The FDA advises methylphenidate users to seek medical help for any erection lasting longer than four hours, with or without sexual stimulation. Additionally, patients and doctors are encouraged to use Form 3500 to report any possible drug adverse effect to the FDA. The FDA also cautions patients and doctors that switching to Strattera (which is atomoxetine, not methylphenidate) may not help, as Strattera has also been linked to priapism.
This report comes just three days after the New York Times exposé by Alan Schwarz of the questionable practices of the pharmaceutical industry in creating a market for methylphenidate, atomoxetine, and other drugs for ADHD, a disorder that numbered 600,000 patients in 1990 and has risen to 3,500,000 today -- an increase of 583 percent. ADHD expert Dr. Keith Conners told the Times,
The numbers make it look like an epidemic. Well, it's not. This is a concoction to justify the giving out of medication at unprecedented and unjustifiable levels.
Although drug company reps told the Times that they "like to think we come at it from a higher order," the numbers may leave their intentions open to question: sales of ADHD drugs increased from $1.7 billion in 2002 to almost $9 billion in 2012.

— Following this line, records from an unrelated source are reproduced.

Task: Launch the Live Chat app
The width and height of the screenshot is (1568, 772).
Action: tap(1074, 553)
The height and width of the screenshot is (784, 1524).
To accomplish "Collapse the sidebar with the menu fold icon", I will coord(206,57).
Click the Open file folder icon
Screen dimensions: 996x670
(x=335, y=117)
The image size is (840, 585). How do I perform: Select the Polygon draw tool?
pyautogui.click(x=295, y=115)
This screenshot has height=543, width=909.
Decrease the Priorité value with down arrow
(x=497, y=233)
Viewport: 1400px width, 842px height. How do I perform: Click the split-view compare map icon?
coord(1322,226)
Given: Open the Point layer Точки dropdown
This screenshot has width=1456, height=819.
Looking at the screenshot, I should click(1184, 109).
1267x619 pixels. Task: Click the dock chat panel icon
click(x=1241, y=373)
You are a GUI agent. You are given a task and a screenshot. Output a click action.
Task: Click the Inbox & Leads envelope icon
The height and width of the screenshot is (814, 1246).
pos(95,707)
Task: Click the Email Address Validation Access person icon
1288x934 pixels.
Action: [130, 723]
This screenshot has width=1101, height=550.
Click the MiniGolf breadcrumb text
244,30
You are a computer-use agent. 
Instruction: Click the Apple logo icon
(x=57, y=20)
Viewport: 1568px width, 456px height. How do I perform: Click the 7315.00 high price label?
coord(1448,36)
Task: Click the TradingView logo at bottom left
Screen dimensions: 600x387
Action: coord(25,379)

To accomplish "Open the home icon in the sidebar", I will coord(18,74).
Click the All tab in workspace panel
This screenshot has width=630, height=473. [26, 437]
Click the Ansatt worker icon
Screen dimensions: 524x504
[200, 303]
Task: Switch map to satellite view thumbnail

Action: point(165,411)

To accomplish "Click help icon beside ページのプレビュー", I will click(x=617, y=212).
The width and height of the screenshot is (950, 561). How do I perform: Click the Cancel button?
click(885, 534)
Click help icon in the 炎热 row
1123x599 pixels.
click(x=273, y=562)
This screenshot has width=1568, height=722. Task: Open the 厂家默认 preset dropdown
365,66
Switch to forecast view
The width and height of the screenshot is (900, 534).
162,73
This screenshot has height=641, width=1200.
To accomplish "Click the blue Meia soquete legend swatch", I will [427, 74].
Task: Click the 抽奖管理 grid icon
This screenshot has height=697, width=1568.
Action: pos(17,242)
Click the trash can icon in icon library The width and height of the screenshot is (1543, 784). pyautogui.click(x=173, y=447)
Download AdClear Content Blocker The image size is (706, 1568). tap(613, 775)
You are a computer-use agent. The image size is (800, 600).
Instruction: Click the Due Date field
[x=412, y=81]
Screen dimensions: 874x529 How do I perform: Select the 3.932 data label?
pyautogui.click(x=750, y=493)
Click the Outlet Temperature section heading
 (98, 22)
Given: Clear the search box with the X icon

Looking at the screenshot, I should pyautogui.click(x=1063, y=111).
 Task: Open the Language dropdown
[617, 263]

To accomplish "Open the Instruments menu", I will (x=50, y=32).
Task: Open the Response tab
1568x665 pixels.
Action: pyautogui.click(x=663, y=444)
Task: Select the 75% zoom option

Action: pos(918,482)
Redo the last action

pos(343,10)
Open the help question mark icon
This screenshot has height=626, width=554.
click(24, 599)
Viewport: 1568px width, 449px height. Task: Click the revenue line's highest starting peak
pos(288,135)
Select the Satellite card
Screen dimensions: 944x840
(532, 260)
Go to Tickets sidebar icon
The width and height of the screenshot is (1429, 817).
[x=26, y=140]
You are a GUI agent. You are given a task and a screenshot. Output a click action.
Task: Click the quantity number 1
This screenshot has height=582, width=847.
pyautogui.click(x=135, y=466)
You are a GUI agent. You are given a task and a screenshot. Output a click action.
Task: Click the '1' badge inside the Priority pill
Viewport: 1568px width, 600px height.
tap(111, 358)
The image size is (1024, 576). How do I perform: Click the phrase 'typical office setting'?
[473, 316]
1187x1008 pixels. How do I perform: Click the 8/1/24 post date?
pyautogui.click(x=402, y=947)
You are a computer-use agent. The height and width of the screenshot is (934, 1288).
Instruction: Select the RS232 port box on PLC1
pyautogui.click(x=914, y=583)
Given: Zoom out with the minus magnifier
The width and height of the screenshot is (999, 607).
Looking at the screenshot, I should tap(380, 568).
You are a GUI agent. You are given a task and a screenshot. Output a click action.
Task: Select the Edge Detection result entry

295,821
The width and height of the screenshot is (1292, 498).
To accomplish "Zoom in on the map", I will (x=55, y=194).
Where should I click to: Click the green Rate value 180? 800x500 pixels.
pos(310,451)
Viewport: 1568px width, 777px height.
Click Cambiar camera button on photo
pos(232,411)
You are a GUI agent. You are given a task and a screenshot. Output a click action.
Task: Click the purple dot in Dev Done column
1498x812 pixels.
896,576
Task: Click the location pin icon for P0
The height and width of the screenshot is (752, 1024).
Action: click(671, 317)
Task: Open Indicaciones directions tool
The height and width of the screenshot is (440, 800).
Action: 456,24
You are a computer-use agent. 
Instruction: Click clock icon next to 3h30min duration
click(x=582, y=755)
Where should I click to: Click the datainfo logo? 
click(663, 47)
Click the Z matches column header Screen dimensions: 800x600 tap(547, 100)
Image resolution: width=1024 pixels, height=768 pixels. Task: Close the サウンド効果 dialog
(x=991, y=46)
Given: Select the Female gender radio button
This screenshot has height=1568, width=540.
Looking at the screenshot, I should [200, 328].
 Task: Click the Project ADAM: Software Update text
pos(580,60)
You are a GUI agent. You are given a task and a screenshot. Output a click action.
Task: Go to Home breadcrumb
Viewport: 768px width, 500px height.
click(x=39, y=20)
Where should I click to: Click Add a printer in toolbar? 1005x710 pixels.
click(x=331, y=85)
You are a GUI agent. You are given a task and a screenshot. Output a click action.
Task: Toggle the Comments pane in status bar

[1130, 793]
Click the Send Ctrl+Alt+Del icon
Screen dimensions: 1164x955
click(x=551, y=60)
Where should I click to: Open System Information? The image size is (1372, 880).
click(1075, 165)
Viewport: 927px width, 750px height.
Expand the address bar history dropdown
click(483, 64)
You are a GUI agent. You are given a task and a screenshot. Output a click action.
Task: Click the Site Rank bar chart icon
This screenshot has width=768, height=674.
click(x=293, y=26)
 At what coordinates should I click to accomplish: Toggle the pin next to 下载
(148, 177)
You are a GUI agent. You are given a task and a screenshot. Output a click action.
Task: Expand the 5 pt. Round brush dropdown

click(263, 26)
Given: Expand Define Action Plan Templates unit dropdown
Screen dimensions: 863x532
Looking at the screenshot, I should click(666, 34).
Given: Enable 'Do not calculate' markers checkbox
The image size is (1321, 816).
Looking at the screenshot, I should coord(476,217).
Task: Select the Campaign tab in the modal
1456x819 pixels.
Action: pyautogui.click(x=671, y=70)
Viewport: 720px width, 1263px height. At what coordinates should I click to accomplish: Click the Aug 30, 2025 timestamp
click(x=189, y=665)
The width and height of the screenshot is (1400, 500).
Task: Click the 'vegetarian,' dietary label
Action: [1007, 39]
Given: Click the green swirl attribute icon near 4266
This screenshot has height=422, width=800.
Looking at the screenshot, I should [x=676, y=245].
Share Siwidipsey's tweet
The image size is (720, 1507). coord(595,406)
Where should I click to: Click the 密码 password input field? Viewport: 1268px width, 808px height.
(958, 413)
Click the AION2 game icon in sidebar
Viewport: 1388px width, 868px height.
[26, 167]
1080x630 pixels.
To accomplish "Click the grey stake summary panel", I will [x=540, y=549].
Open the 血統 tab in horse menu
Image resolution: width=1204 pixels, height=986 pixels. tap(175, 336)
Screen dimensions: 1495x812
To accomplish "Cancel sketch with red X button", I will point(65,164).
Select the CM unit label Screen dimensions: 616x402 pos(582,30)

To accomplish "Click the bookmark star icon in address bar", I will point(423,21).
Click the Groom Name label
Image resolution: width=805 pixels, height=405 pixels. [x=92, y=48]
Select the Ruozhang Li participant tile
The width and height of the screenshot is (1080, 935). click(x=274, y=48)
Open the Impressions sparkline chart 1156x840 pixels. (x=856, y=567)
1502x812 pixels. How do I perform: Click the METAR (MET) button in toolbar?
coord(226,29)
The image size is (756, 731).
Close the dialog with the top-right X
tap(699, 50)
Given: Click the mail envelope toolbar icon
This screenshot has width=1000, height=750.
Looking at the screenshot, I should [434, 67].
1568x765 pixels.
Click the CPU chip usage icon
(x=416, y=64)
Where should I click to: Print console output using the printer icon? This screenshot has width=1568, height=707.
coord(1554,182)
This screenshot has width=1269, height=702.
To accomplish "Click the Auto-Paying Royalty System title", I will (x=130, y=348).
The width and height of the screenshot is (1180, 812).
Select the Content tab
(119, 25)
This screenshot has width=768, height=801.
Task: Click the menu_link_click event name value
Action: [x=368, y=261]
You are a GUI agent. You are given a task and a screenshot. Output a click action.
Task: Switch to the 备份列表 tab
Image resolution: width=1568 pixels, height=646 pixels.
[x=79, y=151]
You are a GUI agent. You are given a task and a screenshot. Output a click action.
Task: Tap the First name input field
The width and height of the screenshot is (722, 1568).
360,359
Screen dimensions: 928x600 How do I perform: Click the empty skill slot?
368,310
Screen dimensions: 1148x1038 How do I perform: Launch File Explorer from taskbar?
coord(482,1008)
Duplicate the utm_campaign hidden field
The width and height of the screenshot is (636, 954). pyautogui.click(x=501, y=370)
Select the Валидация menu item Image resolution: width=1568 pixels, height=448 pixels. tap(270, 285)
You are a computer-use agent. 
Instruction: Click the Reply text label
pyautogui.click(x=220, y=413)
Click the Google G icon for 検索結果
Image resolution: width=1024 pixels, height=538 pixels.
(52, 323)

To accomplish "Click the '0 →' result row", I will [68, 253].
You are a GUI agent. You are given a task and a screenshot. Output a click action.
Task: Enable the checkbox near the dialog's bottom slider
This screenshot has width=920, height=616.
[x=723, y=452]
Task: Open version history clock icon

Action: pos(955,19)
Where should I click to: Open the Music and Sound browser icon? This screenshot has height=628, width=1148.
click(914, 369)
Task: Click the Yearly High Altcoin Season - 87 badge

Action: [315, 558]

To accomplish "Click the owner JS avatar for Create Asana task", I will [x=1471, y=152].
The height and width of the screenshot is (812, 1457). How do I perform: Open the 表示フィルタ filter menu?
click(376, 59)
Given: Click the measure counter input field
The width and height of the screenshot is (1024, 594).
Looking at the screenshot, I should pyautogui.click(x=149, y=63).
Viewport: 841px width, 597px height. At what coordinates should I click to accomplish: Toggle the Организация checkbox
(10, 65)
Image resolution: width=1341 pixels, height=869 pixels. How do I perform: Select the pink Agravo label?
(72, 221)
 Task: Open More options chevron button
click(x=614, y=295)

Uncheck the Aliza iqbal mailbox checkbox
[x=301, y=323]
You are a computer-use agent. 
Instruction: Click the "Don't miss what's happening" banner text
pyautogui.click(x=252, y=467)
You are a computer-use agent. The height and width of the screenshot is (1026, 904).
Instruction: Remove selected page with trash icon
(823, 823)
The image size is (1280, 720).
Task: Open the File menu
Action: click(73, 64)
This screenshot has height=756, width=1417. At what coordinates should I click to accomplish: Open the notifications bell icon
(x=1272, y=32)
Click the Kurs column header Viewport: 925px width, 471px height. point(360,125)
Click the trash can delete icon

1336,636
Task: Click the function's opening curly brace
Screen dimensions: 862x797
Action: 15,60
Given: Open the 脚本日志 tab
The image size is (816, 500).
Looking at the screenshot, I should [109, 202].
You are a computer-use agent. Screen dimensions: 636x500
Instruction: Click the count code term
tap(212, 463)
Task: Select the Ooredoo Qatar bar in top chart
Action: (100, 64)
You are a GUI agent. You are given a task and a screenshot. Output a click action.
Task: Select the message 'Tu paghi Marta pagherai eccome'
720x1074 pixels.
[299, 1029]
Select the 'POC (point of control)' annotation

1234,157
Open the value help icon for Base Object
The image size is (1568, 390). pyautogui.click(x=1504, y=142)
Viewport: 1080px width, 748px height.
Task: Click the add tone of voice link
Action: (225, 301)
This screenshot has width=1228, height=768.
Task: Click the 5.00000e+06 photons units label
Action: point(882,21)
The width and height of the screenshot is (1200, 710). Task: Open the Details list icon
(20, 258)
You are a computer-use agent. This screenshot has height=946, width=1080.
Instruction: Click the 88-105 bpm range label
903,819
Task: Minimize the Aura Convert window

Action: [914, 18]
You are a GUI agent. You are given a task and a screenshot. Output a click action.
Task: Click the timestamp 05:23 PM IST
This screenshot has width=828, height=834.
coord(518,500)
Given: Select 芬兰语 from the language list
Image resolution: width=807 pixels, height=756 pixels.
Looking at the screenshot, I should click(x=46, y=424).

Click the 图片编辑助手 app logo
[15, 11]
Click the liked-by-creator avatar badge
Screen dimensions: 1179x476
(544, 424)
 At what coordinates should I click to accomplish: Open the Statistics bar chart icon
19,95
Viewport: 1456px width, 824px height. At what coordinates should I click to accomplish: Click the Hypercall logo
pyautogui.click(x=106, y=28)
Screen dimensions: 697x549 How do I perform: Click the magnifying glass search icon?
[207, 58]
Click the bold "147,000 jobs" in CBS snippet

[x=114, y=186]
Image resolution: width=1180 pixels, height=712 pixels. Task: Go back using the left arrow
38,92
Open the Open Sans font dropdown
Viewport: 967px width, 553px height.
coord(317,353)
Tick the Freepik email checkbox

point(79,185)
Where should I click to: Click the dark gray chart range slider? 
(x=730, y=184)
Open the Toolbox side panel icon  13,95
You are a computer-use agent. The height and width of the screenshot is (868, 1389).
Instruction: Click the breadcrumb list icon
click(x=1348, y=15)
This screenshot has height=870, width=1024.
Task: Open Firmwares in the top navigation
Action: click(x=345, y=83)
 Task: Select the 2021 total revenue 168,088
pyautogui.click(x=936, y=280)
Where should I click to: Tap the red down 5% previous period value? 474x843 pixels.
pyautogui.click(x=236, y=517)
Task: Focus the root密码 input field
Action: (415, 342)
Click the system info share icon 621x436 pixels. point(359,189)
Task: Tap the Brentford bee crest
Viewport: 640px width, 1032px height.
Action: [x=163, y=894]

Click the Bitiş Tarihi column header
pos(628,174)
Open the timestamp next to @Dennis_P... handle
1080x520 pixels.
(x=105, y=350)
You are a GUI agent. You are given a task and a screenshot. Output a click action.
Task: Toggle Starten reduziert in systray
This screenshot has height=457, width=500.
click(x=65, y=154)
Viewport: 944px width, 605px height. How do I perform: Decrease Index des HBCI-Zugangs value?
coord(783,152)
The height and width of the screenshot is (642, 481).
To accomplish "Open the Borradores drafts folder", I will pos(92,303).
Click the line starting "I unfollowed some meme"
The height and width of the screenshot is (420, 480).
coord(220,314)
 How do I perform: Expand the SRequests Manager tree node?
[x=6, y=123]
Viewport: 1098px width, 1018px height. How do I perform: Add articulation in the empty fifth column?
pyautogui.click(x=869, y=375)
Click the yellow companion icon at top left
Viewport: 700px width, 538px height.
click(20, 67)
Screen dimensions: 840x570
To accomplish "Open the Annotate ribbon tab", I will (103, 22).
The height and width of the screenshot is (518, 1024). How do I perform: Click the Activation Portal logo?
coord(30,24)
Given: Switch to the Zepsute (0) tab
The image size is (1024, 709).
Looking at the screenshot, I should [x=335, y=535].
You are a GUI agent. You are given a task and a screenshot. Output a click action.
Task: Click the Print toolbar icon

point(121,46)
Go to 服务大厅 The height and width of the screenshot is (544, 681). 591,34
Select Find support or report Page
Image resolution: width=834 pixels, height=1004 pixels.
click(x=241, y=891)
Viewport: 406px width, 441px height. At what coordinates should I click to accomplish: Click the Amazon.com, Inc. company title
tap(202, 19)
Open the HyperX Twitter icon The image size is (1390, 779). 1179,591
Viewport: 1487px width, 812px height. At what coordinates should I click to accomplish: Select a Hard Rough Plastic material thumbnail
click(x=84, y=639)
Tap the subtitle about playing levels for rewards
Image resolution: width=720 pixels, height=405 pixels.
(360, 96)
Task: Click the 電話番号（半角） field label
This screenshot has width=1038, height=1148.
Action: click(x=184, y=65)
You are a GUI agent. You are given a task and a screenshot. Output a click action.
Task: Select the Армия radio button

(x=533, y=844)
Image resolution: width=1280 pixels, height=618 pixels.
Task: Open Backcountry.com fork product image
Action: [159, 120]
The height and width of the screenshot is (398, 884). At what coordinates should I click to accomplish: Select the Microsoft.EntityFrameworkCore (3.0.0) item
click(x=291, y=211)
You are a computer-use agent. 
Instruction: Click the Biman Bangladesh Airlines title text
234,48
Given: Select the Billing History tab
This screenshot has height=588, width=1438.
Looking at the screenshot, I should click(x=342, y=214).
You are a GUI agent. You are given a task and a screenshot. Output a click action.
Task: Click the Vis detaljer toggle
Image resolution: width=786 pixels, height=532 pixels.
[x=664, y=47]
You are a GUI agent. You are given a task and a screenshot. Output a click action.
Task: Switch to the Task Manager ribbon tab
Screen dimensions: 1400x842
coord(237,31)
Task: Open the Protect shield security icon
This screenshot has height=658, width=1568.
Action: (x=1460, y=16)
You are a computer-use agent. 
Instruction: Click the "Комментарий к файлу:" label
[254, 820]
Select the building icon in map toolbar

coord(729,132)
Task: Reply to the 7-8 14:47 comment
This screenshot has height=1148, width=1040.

Because methylphenidate produces an effect similar to that of methamphetamine -- ADHD drugs inhibit the body's uptake of dopamine, while meth releases dopamine -- researchers are testing methylphenidate as a treatment for methamphetamine addiction. This similarity, as well as recent revelations about the marketing of ADHD drugs and the FDA warning about serious adverse events tied to methylphenidate and atomoxetine, may cause patients and doctors to re-evaluate their prescriptions. As Dr. Tyrone Williams told the Times, "I do think that there are some people out there who are really suffering [...] But these symptoms can be a bazillion things. Sometimes the answers are so simple and they don't require prescriptions." Research published in the journal Toxicology indicates that some of these problems may stem from impaired sulfation and may be resolved by dietary modifications. Dr. Williams suggests that inadequate sleep may be responsible for some ADHD symptoms. Serious consideration of patients' symptoms and all their possible causes may lead to symptom relief without the risks of pharmacological "remedies."